Capital appreciation is a secondary objective.
Fees and Expenses
This table describes the fees and expenses that you may pay if you buy and hold shares. This table does not reflect any variable contract expenses. If variable contract expenses were included, the expenses shown would be higher.
Annual Fund Operating Expenses
(Expenses that you pay each year as a percentage of the value of your investment)
Annual Fund Operating Expenses - LVIP JPMorgan High Yield Fund
Standard Class
Service Class
Management Fee 0.63% 0.63%
Distribution and/or Service (12b-1) fees none 0.25%
Other Expenses [1] 0.08% 0.08%
Total Annual Fund Operating Expenses 0.71% 0.96%
Less Fee Waiver [2] (0.03%) (0.03%)
Total Annual Fund Operating Expenses [3] 0.68% 0.93%
[1] Other Expenses were restated to reflect the current fee structure of the fund.
[2] Lincoln Investment Advisors Corporation (the “adviser”) has contractually agreed to waive the following portion of its advisory fee: 0.05% of the Fund’s average daily net assets in excess of $250 million. The agreement will continue at least through April 30, 2018 and cannot be terminated before that date without the mutual agreement of the Fund’s board of trustees and the adviser.
[3] (After Fee Waiver)

Exercises to complete:
- a) According to the fund expense excerpt, through what date will the advisory fee waiver agreement continue at minimum?
- b) Reproduce the passage of the fund expense excerpt that opens with the words containing "[2] Lincoln Investment" and closes with "(After Fee Waiver)".

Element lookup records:
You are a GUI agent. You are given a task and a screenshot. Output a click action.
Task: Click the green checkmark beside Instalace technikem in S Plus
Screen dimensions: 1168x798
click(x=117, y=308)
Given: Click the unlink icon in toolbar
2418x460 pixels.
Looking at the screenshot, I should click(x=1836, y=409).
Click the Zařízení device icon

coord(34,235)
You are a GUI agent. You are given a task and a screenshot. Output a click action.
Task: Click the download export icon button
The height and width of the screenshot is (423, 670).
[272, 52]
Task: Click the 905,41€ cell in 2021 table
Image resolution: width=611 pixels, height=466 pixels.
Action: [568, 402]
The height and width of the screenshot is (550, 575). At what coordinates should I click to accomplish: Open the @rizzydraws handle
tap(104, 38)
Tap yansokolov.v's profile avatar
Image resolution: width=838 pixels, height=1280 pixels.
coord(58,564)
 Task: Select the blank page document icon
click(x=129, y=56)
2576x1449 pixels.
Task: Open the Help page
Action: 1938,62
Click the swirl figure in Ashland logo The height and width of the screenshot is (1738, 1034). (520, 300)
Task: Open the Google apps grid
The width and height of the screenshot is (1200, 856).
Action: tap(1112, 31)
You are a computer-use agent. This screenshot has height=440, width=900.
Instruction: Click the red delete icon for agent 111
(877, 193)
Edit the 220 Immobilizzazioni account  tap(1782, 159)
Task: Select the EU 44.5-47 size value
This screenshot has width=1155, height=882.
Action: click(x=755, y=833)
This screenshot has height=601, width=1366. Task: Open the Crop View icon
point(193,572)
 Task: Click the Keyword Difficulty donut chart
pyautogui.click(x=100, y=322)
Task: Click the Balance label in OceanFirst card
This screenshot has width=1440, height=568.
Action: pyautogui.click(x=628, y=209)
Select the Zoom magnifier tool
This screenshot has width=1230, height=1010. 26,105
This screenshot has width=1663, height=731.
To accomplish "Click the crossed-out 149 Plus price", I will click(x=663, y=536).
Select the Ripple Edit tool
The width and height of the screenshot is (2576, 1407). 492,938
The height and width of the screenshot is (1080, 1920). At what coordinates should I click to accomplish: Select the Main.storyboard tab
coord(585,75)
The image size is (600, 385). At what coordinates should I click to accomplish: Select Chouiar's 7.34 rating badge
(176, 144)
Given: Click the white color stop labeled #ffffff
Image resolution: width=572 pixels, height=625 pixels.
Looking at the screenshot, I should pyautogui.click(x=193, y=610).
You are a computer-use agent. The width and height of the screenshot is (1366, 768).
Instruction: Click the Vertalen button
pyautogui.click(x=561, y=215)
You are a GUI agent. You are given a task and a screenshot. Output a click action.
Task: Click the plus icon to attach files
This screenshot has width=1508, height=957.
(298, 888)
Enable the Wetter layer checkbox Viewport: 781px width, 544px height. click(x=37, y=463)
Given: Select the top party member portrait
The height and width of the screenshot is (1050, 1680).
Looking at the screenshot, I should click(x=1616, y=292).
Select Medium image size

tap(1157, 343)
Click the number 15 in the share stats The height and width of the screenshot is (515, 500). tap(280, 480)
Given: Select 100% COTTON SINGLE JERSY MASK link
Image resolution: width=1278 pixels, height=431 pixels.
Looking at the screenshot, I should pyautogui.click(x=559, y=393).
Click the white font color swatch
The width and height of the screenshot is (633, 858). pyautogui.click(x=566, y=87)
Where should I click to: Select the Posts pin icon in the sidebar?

Responses to the tasks:
- a) At least through April 30, 2018.

- b)
[2] Lincoln Investment Advisors Corporation (the “adviser”) has contractually agreed to waive the following portion of its advisory fee: 0.05% of the Fund’s average daily net assets in excess of $250 million. The agreement will continue at least through April 30, 2018 and cannot be terminated before that date without the mutual agreement of the Fund’s board of trustees and the adviser.
[3] (After Fee Waiver)